Mana flowed through him — dark, smooth, and steady — swirling along his veins and converging behind his sternum. The moment he touched that center, the air shifted.
A faint tremor rippled through the room. The shadow under him started moving as if it was alive, slowly stretching out what looked like shadow tentacles.
His reflection in the window wavered — not distorted, but doubled. For an instant, another outline flickered over his own. A silhouette, vague and formless, as though a shadow had decided to breathe.
And then — the voice.
"…It stirs again, my dear." the feminine voice echoed seductively. The voice slid into the air like silk through water — smooth, low, unmistakably feminine. It didn't echo; it lingered, folding itself between his thoughts.
The shadows around him responded.
They shifted slowly along the walls, bending toward him as if gravity itself had changed. They didn't touch — but the air trembled, and he felt the faint pressure of something unseen, circling him with quiet intent.
"Oh,really?" Asher said, sarcasm evident in his words.
The voice was not quite sound. It existed between thoughts, sliding into the spaces his mind left unguarded. Each word carried weight — not heavy, but endless. Like a tide pressing against glass.
Asher opened his eyes, staring into the faint reflection of himself. "I can still feel you clawing against my consciousness in vain."

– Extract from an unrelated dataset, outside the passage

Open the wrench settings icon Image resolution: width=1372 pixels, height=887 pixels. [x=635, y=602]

"I'll get what I want, eventually."
He almost smiled. "You think too highly of yourself."
"No," the voice purred. "I think too highly of you."

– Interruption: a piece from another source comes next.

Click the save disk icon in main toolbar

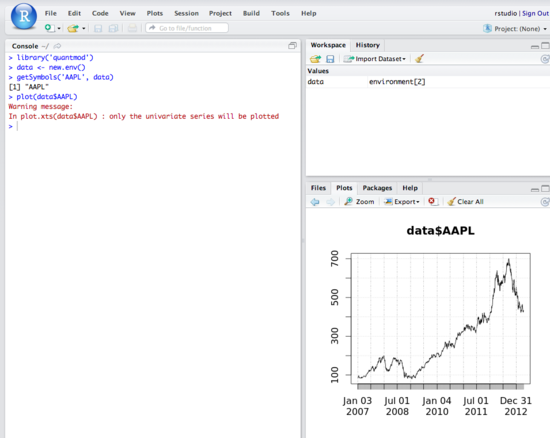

"I just want you to be mine, Asher." We will conquer this world together. You and I...we've both seen the darkness of this world. We can conquer it together..... as revenge for...."
"Stop!" Asher said firmly. "I want to know about the danger in the dungeon."
"Awwwwww....." it purred once more. "That place is not what they name it. The halls below your academy were carved long before your kind drew their first breath."
The edges of the room seemed to melt into deeper darkness. It wasn't frightening — not to him — but intimate, as though the whole world had folded into this single moment.
The shadows began to move again, slow and fluid, curling along the floor and wall — not reaching for him, but reacting to him, following the faint rhythm of his breathing.